Detecting Faulty Hairlines in Packaging Gravure - FAQ


What are Faulty Hairlines in image data files?
Faulty hairline is a very thin line (usually 1 pixel wide) which may rarely appear in Tiff files used for engraving.
An example of Faulty Hairline (please note the high-zoom level which is needed to view the line)
What is the source of Faulty Hairlines?
As far as we know, the main source might be rendering errors during the generation of the Tiff files for engraving. We suspect that faulty hardware (like PC memory, or some hard disk errors) may also cause this problem.
How often do such lines appear?
At this stage, we do not know exactly how rare this phenomenon is (yet). We assume that an engraving house may face this problem few times a year (maybe once per few hundred cylinders).
Strangely enough, when going over the existing samples we have at PSik, we have found at least one sample where the problem exists. Yet, it seems nobody was aware of it.
Does it only happen in gravure?
There are some hints that this phenomenon might sometimes appear in flexo files as well, due to the same reasons.
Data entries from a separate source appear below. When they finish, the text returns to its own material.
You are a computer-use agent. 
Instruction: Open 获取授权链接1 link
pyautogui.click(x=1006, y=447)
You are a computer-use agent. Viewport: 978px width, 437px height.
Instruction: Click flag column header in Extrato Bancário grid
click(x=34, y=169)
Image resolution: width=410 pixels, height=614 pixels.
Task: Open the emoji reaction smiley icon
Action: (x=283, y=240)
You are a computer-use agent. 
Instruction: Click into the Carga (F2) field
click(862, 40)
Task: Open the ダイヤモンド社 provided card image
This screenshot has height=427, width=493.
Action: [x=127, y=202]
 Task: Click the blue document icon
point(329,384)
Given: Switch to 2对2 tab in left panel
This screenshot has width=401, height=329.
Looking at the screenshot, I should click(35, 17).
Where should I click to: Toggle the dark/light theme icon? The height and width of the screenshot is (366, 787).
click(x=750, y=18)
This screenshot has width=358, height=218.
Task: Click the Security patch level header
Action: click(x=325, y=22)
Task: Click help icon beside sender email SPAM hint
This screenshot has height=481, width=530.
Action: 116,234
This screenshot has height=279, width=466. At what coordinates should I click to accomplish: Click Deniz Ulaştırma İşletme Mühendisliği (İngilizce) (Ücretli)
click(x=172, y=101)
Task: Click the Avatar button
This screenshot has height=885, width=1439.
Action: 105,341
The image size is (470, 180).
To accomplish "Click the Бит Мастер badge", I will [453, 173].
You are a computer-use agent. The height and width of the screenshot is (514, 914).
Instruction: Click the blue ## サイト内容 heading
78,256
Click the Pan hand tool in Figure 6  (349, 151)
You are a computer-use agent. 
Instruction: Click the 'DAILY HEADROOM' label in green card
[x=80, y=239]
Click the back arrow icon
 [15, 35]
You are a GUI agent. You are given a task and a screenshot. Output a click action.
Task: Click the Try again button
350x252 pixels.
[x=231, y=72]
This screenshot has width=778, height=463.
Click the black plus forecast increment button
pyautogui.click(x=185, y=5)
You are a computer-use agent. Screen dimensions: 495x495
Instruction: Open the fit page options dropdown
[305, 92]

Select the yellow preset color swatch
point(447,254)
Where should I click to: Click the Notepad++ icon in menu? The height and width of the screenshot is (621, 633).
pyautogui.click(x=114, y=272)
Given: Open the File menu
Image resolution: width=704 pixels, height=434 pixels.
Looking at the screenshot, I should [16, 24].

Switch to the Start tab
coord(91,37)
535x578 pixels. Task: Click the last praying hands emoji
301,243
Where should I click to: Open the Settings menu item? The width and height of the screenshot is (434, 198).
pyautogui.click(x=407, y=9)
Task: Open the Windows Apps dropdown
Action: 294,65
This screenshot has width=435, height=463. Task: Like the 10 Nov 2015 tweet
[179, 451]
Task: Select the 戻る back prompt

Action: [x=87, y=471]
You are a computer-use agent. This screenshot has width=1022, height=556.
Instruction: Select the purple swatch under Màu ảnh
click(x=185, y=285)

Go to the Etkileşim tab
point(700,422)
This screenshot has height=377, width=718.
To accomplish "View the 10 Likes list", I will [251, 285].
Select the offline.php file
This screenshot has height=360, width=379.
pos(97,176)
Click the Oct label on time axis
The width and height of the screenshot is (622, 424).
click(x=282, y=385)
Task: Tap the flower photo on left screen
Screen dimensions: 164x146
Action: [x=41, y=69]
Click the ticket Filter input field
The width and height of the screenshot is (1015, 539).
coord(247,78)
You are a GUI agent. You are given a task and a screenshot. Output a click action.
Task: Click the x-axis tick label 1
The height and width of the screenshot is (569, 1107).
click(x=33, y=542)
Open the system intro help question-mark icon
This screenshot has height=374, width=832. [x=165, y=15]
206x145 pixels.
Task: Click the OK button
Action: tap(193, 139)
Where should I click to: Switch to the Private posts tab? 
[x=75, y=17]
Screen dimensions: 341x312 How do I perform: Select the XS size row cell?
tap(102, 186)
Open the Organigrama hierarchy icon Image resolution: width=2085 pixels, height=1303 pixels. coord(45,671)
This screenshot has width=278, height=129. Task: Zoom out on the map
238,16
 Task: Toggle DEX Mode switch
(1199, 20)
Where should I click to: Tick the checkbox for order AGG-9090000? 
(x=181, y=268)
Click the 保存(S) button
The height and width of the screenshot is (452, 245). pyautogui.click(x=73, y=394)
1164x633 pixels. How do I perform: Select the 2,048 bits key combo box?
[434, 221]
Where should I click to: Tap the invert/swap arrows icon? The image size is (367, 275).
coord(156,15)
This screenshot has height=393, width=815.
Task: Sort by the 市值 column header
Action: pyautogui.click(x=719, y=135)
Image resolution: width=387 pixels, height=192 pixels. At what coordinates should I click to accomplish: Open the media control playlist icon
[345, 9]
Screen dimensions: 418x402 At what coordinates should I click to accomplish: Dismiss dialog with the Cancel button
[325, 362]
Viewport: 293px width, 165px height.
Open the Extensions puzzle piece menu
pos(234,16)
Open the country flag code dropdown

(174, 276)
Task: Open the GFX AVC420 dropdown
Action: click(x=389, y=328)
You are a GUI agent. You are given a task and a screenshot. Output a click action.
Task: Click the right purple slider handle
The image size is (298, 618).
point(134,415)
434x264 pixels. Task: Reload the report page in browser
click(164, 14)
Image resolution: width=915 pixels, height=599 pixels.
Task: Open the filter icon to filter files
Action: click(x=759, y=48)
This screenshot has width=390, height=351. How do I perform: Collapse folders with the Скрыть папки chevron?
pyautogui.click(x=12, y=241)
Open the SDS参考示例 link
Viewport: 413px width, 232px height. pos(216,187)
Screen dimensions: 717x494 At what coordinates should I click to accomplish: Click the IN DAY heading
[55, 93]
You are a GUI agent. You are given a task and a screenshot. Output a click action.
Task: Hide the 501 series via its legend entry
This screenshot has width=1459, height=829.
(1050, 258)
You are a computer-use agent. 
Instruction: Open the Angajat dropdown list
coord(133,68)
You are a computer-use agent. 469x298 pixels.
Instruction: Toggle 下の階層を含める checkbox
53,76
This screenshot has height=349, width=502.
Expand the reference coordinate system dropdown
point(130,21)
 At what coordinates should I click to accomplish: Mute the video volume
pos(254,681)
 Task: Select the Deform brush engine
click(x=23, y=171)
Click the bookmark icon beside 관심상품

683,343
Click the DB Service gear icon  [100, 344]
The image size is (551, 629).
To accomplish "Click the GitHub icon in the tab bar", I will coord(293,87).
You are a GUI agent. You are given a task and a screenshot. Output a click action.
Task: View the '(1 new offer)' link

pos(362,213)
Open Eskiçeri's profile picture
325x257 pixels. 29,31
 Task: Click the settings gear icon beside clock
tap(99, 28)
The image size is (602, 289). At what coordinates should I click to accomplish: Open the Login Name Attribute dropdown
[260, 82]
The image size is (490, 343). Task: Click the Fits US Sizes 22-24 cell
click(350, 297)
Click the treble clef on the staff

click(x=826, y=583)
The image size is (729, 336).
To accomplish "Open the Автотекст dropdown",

Dealing with Faulty Hairlines

Why is it so difficult to identify Faulty Hairlines before engraving?
It is very hard to distinguish this line in the data, as you need to zoom in to the pixel level and go all over the file. In many cases, it is more often identified on the cylinder after engraving and also as part of the press proof process.
The faulty hairline might not be a complete line but a partial one. It could also be positive or negative or consisting of various gray level values. It may be found only in a specific separation(s) and maybe less “jumping to the eye” due to the oversampling used in gravure.

The Faulty Hairlines Detection Process

What is PSik’s Faulty Hairlines Detection process?
The process is going over the Tiff files and tries to identify hairlines which are suspicious to be faulty. When found, an alert is given and a box is drawn around the hairline.
What are the key benefits of this process?
Several ones:
  • Faulty hairlines are detected at the earliest stage possible in the workflow. It also means that further operations that could go wrong, like engraving, chroming and press proof, will not take place.
  • The detection is done by a computer algorithm and not by human vision. Hence, operator time is saved there is no relying on human skills.

In which products is this process integrated into?
At this stage, the process is planned to be part of DeltaProof 3.0 and DeltaViewer 3.0.